» **Alıştırma açıklaması**: İslâm bilim tarihi üzerine olan metni iki cümlede özetleyin.

İslâm bilim tarihi ya da İslâm tıp tarihi gibi bu başlığın daha spesifik türlerine
ve İslâm bilim tarihi yazıcılığına hayli uzun bir zamandır Batı akademyasının
dikkatle eğildiği bilinmektedir. Farklı teoriler ve söylemler çerçevesinde
ortaya çıkmış devâsâ literatürden sonra Fuat Sezgin, George Saliba ve
Rüşdî Râşid gibi bilim tarihçilerinin öncülüğünde İslâm bilim tarihi çalışmaları
farklı bir evreye girmiştir. İlim dünyasının İslâm bilim tarihine yönelik
algısının değişmesinde merhum Fuat Sezgin’in olağanüstü gayretlerini ve
özellikle onun Wissenschaft und Technik im Islam (İslâm’da Bilim ve Teknik,
I-V, İstanbul: İstanbul Büyükşehir Belediyesi Kültür A.Ş. Yayınları, 2008) ile
muhallet eseri Geschichte des arabischen Schrifttums’u, yaygın olarak bilinen
kısaltmasıyla GAS’ı zikretmek gerekir. Toplam on yedi cilt olan GAS’ın ilk cildinin
Türkçe’ye çevrildiğini de hatırlatalım (Arap-İslâm Bilimleri Tarihi, I, İstanbul:
Prof.Dr. Fuat Sezgin İslam Bilim Tarihi Araştırmaları Vakfı Yayınları,
2015). Diğer yandan daha mütevazi eserlerin de alana olan katkısı yadsınamaz.

» **Verilen bilgiler**:
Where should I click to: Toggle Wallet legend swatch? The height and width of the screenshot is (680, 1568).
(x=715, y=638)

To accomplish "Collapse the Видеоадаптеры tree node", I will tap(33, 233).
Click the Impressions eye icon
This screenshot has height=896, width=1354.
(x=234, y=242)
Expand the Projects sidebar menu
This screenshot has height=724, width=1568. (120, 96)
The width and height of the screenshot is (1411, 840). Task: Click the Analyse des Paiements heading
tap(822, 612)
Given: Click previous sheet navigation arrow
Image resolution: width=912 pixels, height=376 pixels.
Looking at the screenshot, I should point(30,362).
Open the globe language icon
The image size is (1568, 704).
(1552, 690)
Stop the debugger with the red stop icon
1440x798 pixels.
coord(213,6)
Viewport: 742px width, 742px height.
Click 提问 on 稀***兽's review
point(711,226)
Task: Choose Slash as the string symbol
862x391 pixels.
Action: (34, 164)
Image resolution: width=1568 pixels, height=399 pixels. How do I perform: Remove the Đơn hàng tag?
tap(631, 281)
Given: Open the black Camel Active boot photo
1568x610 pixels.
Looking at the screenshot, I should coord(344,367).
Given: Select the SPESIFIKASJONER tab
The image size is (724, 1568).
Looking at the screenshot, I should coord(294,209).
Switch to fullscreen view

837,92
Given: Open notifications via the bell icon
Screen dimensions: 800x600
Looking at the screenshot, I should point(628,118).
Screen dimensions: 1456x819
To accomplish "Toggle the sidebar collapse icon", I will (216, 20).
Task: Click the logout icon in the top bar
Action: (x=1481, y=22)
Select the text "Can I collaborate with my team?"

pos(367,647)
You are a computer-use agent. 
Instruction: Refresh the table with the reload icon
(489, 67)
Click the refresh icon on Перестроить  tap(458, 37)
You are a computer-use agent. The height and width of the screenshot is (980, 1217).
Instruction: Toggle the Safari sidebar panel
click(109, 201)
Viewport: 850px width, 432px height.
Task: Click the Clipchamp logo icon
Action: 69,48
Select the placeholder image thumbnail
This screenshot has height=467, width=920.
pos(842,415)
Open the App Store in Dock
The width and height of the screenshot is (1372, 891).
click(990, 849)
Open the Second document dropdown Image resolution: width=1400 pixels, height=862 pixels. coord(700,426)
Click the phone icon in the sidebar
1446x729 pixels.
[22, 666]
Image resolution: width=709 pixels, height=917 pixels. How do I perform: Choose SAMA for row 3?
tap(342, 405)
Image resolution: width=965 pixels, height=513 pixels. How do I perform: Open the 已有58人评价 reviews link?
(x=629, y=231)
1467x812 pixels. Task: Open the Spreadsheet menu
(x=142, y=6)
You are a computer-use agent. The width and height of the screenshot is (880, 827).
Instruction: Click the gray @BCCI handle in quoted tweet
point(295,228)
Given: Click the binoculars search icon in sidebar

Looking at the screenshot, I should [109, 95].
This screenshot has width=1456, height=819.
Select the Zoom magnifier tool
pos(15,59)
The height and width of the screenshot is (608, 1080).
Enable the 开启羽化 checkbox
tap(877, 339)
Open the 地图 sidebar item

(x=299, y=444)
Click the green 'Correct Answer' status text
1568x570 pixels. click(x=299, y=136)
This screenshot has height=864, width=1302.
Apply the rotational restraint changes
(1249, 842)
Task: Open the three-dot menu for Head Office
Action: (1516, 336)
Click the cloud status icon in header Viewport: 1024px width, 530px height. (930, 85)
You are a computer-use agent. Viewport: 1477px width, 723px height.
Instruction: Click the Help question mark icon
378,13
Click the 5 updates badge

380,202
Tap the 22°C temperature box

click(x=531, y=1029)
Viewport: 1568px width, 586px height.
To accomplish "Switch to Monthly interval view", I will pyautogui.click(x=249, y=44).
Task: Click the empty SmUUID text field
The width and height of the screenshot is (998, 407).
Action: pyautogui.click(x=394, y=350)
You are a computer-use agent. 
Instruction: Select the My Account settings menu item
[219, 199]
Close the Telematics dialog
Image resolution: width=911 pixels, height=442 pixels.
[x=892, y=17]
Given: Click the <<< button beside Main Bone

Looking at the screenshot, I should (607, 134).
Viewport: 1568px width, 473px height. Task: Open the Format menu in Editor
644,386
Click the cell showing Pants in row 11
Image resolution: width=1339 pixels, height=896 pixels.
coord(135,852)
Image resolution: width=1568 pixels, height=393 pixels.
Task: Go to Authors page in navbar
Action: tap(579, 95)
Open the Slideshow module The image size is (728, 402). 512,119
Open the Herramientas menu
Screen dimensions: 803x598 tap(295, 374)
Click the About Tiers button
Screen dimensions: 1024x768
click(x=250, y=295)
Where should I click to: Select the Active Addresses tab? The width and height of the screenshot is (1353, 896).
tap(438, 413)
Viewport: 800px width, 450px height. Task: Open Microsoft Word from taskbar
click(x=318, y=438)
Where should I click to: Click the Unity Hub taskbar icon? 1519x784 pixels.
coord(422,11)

» **Doğru sonuç**: Batı akademyası uzun zamandır İslâm bilim tarihine ve yazıcılığına eğilmektedir; Fuat Sezgin, George Saliba ve Rüşdî Râşid gibi bilim tarihçilerinin öncülüğünde bu çalışmalar farklı bir evreye girmiştir. İlim dünyasının algısının değişmesinde Fuat Sezgin'in gayretleri, İslâm'da Bilim ve Teknik adlı eseri ve ilk cildi Türkçeye çevrilen on yedi ciltlik GAS öne çıkar; daha mütevazi eserlerin alana katkısı da yadsınamaz.